[WHAT IS BEING ASKED] Would you output the entries below only from the line containing "Task: Select the Pen tool" through the line containing "You are a computer-use agent. Screen", exactly as they stand and with both ends included?

[Collected data]
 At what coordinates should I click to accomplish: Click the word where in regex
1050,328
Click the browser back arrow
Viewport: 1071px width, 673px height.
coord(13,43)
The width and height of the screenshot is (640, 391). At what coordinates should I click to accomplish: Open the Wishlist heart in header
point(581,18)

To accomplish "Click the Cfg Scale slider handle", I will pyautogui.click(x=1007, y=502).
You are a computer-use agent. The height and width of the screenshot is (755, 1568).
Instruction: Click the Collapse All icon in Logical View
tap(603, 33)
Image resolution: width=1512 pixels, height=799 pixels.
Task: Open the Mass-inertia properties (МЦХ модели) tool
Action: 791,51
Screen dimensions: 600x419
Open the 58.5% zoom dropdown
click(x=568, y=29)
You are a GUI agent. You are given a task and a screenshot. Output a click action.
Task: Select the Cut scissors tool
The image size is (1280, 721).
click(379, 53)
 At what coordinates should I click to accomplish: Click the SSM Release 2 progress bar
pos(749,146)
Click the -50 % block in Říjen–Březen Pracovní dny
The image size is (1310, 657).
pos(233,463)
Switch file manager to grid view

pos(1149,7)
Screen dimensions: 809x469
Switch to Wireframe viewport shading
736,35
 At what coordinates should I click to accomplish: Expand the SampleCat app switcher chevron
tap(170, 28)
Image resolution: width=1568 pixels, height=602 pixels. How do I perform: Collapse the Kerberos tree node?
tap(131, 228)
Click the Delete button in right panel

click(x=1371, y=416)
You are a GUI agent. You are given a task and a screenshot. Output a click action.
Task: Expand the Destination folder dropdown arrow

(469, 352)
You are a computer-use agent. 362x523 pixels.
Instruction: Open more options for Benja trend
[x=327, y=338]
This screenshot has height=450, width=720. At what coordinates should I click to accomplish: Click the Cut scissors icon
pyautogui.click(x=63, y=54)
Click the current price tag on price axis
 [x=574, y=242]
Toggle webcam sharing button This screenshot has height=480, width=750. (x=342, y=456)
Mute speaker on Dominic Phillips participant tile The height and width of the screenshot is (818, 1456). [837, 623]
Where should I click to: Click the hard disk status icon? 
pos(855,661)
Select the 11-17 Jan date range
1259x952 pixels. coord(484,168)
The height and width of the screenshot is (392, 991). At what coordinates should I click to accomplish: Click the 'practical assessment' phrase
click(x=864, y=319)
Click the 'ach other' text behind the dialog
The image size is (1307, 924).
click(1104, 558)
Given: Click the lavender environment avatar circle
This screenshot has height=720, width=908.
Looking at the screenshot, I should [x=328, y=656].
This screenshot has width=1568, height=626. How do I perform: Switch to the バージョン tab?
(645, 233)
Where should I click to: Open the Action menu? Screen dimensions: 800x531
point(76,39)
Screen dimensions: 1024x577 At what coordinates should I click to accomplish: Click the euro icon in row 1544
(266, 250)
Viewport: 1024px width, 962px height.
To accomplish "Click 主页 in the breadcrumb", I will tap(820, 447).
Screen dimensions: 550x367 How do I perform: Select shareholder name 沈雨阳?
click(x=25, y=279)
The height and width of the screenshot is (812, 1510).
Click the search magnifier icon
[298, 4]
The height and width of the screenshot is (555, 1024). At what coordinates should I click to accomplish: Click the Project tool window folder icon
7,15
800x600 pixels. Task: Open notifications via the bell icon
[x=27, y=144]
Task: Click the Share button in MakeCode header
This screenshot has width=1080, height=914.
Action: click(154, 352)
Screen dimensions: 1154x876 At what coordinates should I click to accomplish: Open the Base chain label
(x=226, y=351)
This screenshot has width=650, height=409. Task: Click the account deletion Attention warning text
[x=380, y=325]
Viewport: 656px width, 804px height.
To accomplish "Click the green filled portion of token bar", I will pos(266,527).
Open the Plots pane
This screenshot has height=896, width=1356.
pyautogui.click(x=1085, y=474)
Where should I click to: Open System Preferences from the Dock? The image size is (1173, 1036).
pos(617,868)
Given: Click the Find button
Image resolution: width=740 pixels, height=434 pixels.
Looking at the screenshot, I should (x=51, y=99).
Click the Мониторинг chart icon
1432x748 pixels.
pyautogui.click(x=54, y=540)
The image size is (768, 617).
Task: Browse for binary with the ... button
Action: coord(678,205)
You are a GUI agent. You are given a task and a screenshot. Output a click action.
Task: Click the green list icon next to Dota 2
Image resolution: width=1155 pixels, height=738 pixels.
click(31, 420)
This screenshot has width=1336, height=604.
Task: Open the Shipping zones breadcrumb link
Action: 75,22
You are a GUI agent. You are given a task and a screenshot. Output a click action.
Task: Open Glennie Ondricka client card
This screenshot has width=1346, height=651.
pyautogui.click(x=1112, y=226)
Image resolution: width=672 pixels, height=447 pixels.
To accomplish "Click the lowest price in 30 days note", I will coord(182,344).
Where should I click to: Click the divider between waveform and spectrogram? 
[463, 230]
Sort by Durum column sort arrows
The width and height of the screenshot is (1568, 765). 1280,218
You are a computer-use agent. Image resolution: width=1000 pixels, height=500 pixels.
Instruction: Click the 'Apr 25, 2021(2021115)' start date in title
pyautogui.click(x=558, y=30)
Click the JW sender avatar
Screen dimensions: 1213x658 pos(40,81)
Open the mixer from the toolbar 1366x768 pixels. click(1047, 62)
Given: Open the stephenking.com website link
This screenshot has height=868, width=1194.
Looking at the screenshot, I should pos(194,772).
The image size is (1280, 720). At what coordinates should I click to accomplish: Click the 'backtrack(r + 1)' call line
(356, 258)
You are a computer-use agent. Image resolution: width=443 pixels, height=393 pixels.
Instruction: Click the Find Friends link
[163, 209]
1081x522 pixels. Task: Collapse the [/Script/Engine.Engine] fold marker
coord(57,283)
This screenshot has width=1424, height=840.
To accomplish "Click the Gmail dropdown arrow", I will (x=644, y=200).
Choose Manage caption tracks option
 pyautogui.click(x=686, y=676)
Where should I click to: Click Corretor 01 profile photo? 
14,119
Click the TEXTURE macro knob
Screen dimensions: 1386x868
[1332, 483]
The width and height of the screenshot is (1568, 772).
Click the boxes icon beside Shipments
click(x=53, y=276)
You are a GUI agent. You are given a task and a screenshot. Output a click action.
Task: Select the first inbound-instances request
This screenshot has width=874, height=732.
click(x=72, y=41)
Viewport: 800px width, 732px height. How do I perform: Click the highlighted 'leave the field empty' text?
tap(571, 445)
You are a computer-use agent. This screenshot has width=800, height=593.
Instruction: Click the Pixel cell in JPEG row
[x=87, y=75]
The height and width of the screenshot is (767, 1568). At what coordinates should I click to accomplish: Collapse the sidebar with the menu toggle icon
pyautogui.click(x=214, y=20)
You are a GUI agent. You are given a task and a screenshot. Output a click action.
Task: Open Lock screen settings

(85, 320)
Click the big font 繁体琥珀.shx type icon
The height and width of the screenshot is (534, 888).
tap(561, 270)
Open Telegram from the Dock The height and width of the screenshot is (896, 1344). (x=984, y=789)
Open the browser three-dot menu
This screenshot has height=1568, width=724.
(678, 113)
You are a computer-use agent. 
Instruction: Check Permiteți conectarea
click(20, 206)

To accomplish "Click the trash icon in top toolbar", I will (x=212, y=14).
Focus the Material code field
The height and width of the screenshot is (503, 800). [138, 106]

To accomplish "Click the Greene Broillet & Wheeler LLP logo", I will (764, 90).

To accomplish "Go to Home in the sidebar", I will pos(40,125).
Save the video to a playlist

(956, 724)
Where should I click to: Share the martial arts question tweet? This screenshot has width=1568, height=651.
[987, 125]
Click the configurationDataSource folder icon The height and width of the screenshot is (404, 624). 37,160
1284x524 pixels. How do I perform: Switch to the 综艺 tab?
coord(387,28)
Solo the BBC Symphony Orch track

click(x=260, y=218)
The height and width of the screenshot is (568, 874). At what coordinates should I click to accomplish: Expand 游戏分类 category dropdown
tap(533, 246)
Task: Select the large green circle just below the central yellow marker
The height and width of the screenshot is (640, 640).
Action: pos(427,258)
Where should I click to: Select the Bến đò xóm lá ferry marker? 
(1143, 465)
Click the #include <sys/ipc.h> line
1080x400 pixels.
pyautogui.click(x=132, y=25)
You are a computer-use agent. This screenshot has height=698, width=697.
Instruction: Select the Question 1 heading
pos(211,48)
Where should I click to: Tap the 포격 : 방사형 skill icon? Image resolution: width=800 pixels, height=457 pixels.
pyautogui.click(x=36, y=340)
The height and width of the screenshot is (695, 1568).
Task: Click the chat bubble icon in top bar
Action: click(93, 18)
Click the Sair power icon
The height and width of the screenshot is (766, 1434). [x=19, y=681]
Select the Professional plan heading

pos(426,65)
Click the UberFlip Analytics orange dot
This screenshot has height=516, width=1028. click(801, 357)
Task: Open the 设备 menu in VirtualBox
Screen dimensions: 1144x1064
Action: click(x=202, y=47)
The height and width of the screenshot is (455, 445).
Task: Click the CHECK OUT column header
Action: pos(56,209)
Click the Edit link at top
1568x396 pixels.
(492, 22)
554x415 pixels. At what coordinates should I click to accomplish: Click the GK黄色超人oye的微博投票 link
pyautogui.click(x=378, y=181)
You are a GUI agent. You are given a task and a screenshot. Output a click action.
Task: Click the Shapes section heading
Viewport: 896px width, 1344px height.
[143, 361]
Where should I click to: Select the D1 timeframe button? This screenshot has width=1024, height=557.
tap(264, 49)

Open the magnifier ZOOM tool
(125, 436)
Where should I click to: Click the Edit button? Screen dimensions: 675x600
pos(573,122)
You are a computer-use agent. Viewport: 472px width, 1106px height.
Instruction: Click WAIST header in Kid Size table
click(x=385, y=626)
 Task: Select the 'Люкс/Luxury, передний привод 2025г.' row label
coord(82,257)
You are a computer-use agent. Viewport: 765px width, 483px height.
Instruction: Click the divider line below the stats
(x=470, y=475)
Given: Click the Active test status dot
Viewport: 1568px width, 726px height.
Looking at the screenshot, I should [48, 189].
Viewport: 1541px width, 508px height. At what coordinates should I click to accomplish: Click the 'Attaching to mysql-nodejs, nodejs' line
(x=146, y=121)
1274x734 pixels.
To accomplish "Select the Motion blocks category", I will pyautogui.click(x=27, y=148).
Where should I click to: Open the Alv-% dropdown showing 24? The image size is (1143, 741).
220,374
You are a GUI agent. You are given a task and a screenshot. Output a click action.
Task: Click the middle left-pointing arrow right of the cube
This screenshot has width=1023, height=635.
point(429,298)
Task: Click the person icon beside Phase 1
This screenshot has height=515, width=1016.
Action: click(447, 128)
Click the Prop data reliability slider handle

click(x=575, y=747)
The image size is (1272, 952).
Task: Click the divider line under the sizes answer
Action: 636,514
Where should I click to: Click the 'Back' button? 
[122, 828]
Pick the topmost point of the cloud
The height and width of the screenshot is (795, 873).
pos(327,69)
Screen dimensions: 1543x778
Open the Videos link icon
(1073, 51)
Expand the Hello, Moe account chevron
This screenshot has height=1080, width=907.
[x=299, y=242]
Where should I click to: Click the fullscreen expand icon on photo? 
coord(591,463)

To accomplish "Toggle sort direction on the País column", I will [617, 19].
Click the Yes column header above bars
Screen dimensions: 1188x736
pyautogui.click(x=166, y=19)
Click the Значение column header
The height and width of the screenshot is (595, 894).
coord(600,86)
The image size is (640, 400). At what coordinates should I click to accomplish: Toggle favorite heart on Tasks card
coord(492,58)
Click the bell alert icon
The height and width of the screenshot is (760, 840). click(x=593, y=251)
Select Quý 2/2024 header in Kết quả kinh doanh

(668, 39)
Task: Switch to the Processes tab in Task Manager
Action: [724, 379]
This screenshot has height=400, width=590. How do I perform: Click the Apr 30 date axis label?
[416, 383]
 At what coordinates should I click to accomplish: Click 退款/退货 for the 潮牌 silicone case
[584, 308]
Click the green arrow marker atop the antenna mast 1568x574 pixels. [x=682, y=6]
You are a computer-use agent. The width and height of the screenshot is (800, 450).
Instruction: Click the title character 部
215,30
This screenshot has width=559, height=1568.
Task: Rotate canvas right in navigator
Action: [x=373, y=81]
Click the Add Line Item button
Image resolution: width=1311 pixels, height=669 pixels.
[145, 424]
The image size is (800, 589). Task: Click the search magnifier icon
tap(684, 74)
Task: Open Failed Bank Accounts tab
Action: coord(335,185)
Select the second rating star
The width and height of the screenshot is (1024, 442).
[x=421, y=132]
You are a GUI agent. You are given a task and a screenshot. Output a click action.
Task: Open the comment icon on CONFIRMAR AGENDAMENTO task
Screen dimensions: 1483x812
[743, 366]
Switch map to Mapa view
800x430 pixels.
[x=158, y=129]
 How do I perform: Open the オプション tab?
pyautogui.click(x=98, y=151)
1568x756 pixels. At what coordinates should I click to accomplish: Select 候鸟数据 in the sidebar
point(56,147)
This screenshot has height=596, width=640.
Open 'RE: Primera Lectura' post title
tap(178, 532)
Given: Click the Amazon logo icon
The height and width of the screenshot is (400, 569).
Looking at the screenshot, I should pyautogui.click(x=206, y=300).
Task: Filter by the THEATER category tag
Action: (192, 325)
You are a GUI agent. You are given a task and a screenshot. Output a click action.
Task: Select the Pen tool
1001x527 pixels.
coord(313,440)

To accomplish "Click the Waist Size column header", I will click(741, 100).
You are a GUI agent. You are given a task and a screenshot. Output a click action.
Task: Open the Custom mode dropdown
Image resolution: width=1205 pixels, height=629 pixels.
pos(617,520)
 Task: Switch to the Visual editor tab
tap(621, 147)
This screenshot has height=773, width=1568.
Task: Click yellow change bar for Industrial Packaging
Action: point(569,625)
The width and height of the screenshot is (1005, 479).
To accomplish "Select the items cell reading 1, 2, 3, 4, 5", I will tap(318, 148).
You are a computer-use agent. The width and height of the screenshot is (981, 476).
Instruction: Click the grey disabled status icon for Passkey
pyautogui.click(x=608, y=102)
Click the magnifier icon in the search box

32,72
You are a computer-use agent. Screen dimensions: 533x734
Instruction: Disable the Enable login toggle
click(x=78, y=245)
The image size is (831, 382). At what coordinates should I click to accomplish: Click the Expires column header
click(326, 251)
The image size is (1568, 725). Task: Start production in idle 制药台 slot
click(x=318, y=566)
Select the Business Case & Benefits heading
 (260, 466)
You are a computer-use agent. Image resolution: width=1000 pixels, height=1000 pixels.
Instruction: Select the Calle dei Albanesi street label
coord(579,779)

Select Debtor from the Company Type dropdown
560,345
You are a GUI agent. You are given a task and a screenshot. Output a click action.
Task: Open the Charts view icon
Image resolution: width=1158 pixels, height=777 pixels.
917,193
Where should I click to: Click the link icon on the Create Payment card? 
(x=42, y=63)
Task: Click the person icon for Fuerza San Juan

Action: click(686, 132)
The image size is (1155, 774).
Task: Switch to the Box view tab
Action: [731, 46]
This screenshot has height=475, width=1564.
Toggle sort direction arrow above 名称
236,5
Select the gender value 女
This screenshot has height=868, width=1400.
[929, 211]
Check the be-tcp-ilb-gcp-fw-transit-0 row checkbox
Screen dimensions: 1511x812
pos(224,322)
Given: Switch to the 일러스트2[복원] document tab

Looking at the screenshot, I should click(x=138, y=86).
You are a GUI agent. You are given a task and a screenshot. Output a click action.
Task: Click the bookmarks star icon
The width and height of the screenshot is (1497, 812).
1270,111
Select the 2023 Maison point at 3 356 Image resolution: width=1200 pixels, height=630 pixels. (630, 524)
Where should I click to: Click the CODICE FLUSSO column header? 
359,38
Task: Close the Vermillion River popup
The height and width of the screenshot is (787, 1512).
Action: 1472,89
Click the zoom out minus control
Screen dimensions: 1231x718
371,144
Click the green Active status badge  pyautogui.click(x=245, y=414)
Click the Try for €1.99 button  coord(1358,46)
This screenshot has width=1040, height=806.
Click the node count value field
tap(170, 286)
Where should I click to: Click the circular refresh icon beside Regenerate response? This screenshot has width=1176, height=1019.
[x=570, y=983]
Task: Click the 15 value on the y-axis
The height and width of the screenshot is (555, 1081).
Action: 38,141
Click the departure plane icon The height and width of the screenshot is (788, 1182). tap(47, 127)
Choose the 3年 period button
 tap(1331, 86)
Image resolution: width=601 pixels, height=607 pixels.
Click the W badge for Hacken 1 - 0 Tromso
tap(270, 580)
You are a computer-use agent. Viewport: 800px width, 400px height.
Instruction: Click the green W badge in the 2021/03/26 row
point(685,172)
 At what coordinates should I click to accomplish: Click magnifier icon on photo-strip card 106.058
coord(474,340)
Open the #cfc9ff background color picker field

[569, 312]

[YOUR RESPONSE]
Task: Select the Pen tool
1001x527 pixels.
coord(313,440)

To accomplish "Click the Waist Size column header", I will click(741, 100).
You are a GUI agent. You are given a task and a screenshot. Output a click action.
Task: Open the Custom mode dropdown
Image resolution: width=1205 pixels, height=629 pixels.
pos(617,520)
 Task: Switch to the Visual editor tab
tap(621, 147)
This screenshot has height=773, width=1568.
Task: Click yellow change bar for Industrial Packaging
Action: point(569,625)
The width and height of the screenshot is (1005, 479).
To accomplish "Select the items cell reading 1, 2, 3, 4, 5", I will tap(318, 148).
You are a computer-use agent. The width and height of the screenshot is (981, 476).
Instruction: Click the grey disabled status icon for Passkey
pyautogui.click(x=608, y=102)
Click the magnifier icon in the search box

32,72
You are a computer-use agent. Screen dimensions: 533x734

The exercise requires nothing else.